Cash-Cow PANAMY (3719)


PANAMY (3719) or its full name Panasonic Manufacturing Malaysia Bhd is publicly listed in the Malaysian market in 1966. After 50 years, it is still generating cash like clock-work.

I was surprised that 90 % of its equity is coming from profits. In other words, the shareholders only contribute about 10 % of the capital while the rest is coming from retained earnings. It seems to me that the company is generating more cash faster than it could spend.

Cash is king. – Najib

Its return-on-equity, ROE, is 17 % with no practically no debt. Using the rule of 72, PANAMY could double its assets (mainly cash) in under 5 years without the need to increase its liabilities.

ROE and rule of 72

Example: with a return of 17 %, you could double your capital in less than 5 years (72 / 17 = 4.23 years).

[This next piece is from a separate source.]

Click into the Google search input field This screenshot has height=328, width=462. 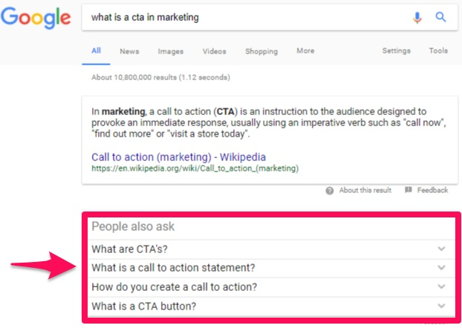coord(245,17)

This is equivalent to saying that: If you were the owner who had $ 1 million invested, you were entitled to $ 200 thousand of the earnings each year.

The engine of growth is still on

Its 5-year and 10-year earning growth rates (here is how I calculate earning growth rate) are positive, 9 % and 8 % respectively. These numbers are one of the main reasons for stock to double.

Cash-cow PANAMY: Idiot-proof business

PANAMY's products

PANAMY’s products

PANAMY is an idiot-proof business with well-known brand where you generate more money than you can spend by selling fans, rice cookers, vacuums, etc. In my home at Miri, I found Panasonic products everywhere.

Panasonic at home

Panasonic products at home

It is an ideal stock for retirement. Another good news is, it pays good dividends too at around 4 %.

Final though

Let see if its stock price doubles in 5 years time.